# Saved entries
-=-=-=-=-

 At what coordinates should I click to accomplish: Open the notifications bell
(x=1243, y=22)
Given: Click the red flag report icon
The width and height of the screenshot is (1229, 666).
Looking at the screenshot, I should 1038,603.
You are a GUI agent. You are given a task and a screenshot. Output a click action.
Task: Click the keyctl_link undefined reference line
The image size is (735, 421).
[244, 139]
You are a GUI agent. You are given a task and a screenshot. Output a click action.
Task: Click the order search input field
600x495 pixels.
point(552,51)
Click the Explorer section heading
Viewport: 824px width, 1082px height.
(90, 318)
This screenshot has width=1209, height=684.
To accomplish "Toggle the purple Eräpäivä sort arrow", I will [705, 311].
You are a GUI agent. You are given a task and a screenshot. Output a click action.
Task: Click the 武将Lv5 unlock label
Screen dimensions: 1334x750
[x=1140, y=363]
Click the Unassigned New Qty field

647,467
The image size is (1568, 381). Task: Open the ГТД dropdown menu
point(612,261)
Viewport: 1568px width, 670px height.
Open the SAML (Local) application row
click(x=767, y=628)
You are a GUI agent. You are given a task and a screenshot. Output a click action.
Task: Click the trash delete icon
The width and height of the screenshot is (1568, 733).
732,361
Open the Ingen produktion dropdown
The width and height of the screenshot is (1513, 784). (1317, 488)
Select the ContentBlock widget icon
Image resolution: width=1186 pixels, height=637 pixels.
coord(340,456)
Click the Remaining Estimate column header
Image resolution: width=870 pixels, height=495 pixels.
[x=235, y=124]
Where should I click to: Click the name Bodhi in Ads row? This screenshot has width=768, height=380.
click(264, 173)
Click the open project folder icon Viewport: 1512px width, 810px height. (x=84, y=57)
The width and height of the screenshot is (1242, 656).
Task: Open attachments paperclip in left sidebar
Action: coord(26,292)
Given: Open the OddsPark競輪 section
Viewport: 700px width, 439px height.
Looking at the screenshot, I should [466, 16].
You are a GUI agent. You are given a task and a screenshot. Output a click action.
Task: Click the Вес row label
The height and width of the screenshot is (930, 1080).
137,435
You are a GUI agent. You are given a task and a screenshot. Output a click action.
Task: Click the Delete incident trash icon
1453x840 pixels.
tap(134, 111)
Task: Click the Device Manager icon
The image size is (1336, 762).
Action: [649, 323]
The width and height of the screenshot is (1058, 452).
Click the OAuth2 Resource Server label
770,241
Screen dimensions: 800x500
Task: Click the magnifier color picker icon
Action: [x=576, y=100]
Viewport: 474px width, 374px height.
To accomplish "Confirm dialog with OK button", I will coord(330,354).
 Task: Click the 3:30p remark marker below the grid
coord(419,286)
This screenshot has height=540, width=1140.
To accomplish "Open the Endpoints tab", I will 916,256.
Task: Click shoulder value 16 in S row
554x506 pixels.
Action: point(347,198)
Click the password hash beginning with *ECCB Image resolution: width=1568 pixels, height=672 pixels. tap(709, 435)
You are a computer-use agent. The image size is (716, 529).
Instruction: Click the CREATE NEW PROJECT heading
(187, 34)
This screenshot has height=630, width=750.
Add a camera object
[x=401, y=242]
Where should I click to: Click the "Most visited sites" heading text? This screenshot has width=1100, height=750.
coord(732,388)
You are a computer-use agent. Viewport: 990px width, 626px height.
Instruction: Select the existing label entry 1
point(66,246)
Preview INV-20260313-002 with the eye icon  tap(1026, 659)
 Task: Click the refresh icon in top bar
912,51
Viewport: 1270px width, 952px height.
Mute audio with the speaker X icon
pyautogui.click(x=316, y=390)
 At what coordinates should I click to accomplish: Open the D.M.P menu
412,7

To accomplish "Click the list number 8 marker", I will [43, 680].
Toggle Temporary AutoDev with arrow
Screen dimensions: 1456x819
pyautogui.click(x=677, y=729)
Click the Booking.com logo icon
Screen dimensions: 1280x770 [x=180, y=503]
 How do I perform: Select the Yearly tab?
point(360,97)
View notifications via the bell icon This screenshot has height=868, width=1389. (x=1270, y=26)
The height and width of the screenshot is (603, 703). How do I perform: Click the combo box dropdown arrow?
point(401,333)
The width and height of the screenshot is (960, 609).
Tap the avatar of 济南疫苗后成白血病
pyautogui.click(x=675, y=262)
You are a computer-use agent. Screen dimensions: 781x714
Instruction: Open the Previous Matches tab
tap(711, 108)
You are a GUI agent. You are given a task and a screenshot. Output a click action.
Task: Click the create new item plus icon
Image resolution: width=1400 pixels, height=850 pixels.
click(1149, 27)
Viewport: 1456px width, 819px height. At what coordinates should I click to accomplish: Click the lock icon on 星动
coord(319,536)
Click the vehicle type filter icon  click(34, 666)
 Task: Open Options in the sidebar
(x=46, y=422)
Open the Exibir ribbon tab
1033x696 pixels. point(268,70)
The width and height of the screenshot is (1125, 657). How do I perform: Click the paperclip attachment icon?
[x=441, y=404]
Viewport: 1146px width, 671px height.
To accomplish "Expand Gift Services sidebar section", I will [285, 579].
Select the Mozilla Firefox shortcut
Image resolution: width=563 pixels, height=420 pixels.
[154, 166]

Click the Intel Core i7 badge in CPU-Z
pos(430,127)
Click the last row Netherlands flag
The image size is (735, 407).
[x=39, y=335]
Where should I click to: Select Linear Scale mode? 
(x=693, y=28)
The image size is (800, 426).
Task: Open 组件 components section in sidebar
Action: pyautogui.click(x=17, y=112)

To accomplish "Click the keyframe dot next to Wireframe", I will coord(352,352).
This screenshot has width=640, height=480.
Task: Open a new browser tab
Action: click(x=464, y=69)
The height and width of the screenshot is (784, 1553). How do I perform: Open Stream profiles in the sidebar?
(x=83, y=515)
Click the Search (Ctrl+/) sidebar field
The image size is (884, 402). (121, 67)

-=-=-=-=-

# What the task asks
Exactly as they stand above, write out all the entries again.

# Solution to the problem
 At what coordinates should I click to accomplish: Open the notifications bell
(x=1243, y=22)
Given: Click the red flag report icon
The width and height of the screenshot is (1229, 666).
Looking at the screenshot, I should 1038,603.
You are a GUI agent. You are given a task and a screenshot. Output a click action.
Task: Click the keyctl_link undefined reference line
The image size is (735, 421).
[244, 139]
You are a GUI agent. You are given a task and a screenshot. Output a click action.
Task: Click the order search input field
600x495 pixels.
point(552,51)
Click the Explorer section heading
Viewport: 824px width, 1082px height.
(90, 318)
This screenshot has width=1209, height=684.
To accomplish "Toggle the purple Eräpäivä sort arrow", I will [705, 311].
You are a GUI agent. You are given a task and a screenshot. Output a click action.
Task: Click the 武将Lv5 unlock label
Screen dimensions: 1334x750
[x=1140, y=363]
Click the Unassigned New Qty field

647,467
The image size is (1568, 381). Task: Open the ГТД dropdown menu
point(612,261)
Viewport: 1568px width, 670px height.
Open the SAML (Local) application row
click(x=767, y=628)
You are a GUI agent. You are given a task and a screenshot. Output a click action.
Task: Click the trash delete icon
The width and height of the screenshot is (1568, 733).
732,361
Open the Ingen produktion dropdown
The width and height of the screenshot is (1513, 784). (1317, 488)
Select the ContentBlock widget icon
Image resolution: width=1186 pixels, height=637 pixels.
coord(340,456)
Click the Remaining Estimate column header
Image resolution: width=870 pixels, height=495 pixels.
[x=235, y=124]
Where should I click to: Click the name Bodhi in Ads row? This screenshot has width=768, height=380.
click(264, 173)
Click the open project folder icon Viewport: 1512px width, 810px height. (x=84, y=57)
The width and height of the screenshot is (1242, 656).
Task: Open attachments paperclip in left sidebar
Action: coord(26,292)
Given: Open the OddsPark競輪 section
Viewport: 700px width, 439px height.
Looking at the screenshot, I should [466, 16].
You are a GUI agent. You are given a task and a screenshot. Output a click action.
Task: Click the Вес row label
The height and width of the screenshot is (930, 1080).
137,435
You are a GUI agent. You are given a task and a screenshot. Output a click action.
Task: Click the Delete incident trash icon
1453x840 pixels.
tap(134, 111)
Task: Click the Device Manager icon
The image size is (1336, 762).
Action: [649, 323]
The width and height of the screenshot is (1058, 452).
Click the OAuth2 Resource Server label
770,241
Screen dimensions: 800x500
Task: Click the magnifier color picker icon
Action: [x=576, y=100]
Viewport: 474px width, 374px height.
To accomplish "Confirm dialog with OK button", I will coord(330,354).
 Task: Click the 3:30p remark marker below the grid
coord(419,286)
This screenshot has height=540, width=1140.
To accomplish "Open the Endpoints tab", I will 916,256.
Task: Click shoulder value 16 in S row
554x506 pixels.
Action: point(347,198)
Click the password hash beginning with *ECCB Image resolution: width=1568 pixels, height=672 pixels. tap(709, 435)
You are a computer-use agent. The image size is (716, 529).
Instruction: Click the CREATE NEW PROJECT heading
(187, 34)
This screenshot has height=630, width=750.
Add a camera object
[x=401, y=242]
Where should I click to: Click the "Most visited sites" heading text? This screenshot has width=1100, height=750.
coord(732,388)
You are a computer-use agent. Viewport: 990px width, 626px height.
Instruction: Select the existing label entry 1
point(66,246)
Preview INV-20260313-002 with the eye icon  tap(1026, 659)
 Task: Click the refresh icon in top bar
912,51
Viewport: 1270px width, 952px height.
Mute audio with the speaker X icon
pyautogui.click(x=316, y=390)
 At what coordinates should I click to accomplish: Open the D.M.P menu
412,7

To accomplish "Click the list number 8 marker", I will [43, 680].
Toggle Temporary AutoDev with arrow
Screen dimensions: 1456x819
pyautogui.click(x=677, y=729)
Click the Booking.com logo icon
Screen dimensions: 1280x770 [x=180, y=503]
 How do I perform: Select the Yearly tab?
point(360,97)
View notifications via the bell icon This screenshot has height=868, width=1389. (x=1270, y=26)
The height and width of the screenshot is (603, 703). How do I perform: Click the combo box dropdown arrow?
point(401,333)
The width and height of the screenshot is (960, 609).
Tap the avatar of 济南疫苗后成白血病
pyautogui.click(x=675, y=262)
You are a computer-use agent. Screen dimensions: 781x714
Instruction: Open the Previous Matches tab
tap(711, 108)
You are a GUI agent. You are given a task and a screenshot. Output a click action.
Task: Click the create new item plus icon
Image resolution: width=1400 pixels, height=850 pixels.
click(1149, 27)
Viewport: 1456px width, 819px height. At what coordinates should I click to accomplish: Click the lock icon on 星动
coord(319,536)
Click the vehicle type filter icon  click(34, 666)
 Task: Open Options in the sidebar
(x=46, y=422)
Open the Exibir ribbon tab
1033x696 pixels. point(268,70)
The width and height of the screenshot is (1125, 657). How do I perform: Click the paperclip attachment icon?
[x=441, y=404]
Viewport: 1146px width, 671px height.
To accomplish "Expand Gift Services sidebar section", I will [285, 579].
Select the Mozilla Firefox shortcut
Image resolution: width=563 pixels, height=420 pixels.
[154, 166]

Click the Intel Core i7 badge in CPU-Z
pos(430,127)
Click the last row Netherlands flag
The image size is (735, 407).
[x=39, y=335]
Where should I click to: Select Linear Scale mode? 
(x=693, y=28)
The image size is (800, 426).
Task: Open 组件 components section in sidebar
Action: pyautogui.click(x=17, y=112)

To accomplish "Click the keyframe dot next to Wireframe", I will coord(352,352).
This screenshot has width=640, height=480.
Task: Open a new browser tab
Action: click(x=464, y=69)
The height and width of the screenshot is (784, 1553). How do I perform: Open Stream profiles in the sidebar?
(x=83, y=515)
Click the Search (Ctrl+/) sidebar field
The image size is (884, 402). (121, 67)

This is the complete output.